O medo de esbarrar nas
vedações da lei eleitoral levou o presidente Jair Bolsonaro (PL) nesta
sexta-feira (7) a recuar e vetar integralmente o projeto de lei que abriria uma
renegociação de dívidas (Refis) com empresas do Simples Nacional e MEIs
(microempreendedores individuais).
A jurisprudência do TSE
(Tribunal Superior Eleitoral) é controversa sobre o tema, e a equipe jurídica
aconselhou o presidente a não arriscar ficar inelegível no ano em que buscará
novo mandato.
O veto, porém, causou
irritação no Congresso Nacional, que já articula a sua derrubada.
Oficialmente, a justificativa
do governo para barrar a lei foi a ausência de previsão da renúncia fiscal no
Orçamento de 2022, bem como de medidas de compensação --como aumento de
tributos. Trata-se de uma exigência da LRF (Lei de Responsabilidade Fiscal).
O Ministério da Economia de
fato apontou esses obstáculos técnicos, mas Bolsonaro chegou a sinalizar em sua
live que buscaria uma solução para o impasse fiscal.
Os técnicos da área econômica
apontaram as saídas para compensar a renúncia, que seria de apenas R$ 200
milhões em 2022 com a adoção de um veto parcial, para excluir apenas empresas
que tiveram ganho de faturamento mesmo com a crise.
Na última hora, porém, o
presidente foi advertido do risco de violar a lei eleitoral, segundo relataram
à reportagem interlocutores do Palácio do Planalto e do Ministério da Economia.
O parágrafo 10º do artigo 73
da lei diz que, no ano das eleições, é proibida a distribuição gratuita de
bens, valores ou benefícios por parte da administração pública, exceto em casos
de calamidade, emergência ou de programas que já estejam em execução.
O entendimento da área
jurídica do governo foi o de que a implementação de um novo Refis em ano
eleitoral poderia se enquadrar no dispositivo, abrindo margem a questionamentos
legais.
Na visão de fontes do governo,
caso a tese prevaleça, isso poderia inviabilizar até mesmo o Refis de grandes
empresas, que ainda será apreciado pelo Congresso Nacional neste ano.

### A FAZER
Segundo a página sobre o veto ao Refis, de quanto seria a renúncia fiscal em 2022 com a adoção de um veto parcial?

### DADOS FORNECIDOS
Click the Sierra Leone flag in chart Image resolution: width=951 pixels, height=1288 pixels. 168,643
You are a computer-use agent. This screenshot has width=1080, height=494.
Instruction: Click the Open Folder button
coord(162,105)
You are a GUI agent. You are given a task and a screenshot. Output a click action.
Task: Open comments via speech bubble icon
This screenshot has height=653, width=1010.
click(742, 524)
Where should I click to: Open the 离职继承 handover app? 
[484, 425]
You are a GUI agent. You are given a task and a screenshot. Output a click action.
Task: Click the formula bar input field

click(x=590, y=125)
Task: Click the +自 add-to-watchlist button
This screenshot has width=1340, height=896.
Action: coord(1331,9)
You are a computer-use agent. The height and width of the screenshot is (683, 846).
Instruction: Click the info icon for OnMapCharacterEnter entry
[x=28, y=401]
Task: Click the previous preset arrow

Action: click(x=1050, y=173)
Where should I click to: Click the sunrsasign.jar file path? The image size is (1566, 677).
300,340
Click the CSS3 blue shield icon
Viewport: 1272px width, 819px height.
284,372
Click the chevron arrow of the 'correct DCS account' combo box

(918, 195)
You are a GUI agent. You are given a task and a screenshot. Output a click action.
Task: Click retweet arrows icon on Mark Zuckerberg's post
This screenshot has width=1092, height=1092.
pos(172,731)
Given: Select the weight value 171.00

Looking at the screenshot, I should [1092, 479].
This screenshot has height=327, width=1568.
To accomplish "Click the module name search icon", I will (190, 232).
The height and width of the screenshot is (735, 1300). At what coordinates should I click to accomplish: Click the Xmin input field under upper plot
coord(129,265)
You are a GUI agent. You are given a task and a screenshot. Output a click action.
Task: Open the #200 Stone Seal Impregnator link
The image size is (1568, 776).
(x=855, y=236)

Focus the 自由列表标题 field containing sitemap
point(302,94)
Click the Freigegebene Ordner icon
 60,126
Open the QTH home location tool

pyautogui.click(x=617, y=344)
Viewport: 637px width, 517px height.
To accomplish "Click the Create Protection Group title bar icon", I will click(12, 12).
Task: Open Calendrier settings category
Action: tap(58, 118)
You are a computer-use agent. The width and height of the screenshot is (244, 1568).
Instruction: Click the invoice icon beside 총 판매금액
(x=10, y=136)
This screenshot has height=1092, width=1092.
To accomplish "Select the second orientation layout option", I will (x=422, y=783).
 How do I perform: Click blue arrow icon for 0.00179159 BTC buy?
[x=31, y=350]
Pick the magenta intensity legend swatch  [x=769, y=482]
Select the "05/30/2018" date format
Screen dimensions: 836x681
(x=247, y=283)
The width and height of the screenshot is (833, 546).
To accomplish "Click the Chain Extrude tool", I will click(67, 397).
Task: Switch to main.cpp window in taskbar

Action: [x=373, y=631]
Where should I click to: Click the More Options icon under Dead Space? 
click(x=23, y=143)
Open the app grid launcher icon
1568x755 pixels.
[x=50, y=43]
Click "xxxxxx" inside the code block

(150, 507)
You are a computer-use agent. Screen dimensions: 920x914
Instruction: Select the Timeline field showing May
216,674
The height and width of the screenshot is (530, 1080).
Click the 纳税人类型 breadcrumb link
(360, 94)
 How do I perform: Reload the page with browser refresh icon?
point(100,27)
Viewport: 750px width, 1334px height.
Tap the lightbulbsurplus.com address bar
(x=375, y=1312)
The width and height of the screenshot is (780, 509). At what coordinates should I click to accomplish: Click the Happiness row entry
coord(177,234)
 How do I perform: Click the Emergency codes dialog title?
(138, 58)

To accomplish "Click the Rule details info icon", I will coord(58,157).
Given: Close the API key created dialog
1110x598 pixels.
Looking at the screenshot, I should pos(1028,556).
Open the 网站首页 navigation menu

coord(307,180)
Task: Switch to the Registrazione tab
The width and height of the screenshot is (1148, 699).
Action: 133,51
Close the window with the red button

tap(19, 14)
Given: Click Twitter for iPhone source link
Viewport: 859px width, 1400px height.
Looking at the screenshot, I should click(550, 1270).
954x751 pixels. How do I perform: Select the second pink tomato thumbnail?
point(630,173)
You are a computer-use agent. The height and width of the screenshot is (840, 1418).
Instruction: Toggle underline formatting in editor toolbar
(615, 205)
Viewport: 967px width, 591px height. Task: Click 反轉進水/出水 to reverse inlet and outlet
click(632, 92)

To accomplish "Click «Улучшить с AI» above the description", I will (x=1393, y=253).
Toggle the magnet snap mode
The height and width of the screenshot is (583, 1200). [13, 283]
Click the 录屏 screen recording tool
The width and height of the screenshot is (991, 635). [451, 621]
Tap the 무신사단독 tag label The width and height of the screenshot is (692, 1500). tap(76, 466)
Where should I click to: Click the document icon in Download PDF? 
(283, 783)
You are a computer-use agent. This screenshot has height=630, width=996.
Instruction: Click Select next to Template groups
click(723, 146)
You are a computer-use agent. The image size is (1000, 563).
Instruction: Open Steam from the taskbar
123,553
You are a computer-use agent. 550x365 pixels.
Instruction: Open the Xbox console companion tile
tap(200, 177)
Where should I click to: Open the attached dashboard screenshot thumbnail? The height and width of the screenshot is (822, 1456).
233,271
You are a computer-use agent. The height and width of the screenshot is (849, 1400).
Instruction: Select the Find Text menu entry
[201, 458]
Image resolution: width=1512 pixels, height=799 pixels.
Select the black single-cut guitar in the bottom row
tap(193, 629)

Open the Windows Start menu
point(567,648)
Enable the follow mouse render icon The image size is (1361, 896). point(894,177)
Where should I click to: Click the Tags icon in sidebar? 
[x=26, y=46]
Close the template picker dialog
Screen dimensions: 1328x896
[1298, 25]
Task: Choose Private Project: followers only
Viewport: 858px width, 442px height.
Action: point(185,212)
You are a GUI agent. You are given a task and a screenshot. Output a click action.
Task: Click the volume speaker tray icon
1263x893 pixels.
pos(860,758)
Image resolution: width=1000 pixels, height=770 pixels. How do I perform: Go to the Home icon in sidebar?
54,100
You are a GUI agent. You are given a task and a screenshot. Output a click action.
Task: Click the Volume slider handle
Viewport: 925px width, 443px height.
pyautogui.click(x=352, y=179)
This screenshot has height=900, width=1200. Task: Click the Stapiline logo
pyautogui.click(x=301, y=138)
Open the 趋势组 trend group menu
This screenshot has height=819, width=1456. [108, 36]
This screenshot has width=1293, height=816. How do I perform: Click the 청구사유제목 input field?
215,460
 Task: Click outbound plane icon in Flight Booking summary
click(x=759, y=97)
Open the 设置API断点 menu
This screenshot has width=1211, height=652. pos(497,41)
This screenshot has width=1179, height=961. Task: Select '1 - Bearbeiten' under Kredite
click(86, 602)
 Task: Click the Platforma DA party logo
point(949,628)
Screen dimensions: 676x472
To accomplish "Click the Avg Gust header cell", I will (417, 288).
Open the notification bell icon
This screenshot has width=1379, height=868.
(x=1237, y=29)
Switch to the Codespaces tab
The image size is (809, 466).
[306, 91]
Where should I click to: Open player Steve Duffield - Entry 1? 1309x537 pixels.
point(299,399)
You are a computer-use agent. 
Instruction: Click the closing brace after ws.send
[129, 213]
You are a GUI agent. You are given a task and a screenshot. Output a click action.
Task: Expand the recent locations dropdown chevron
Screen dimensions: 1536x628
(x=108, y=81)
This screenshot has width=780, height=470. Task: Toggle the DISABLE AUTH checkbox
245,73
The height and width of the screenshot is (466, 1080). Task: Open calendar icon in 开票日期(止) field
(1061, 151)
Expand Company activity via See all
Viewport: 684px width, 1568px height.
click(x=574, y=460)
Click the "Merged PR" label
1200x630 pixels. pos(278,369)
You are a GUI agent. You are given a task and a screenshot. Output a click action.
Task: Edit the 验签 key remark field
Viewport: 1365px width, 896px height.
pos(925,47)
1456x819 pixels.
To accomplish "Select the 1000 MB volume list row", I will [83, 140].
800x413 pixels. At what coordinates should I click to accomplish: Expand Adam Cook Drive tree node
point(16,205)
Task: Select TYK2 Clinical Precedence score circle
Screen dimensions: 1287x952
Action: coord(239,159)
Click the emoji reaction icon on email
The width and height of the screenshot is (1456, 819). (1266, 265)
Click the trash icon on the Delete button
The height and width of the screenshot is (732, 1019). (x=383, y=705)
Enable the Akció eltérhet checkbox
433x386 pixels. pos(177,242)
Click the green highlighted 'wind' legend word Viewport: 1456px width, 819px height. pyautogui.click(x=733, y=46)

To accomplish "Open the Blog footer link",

### RESPOSTA AO EXERCÍCIO
Seria de apenas R$ 200 milhões.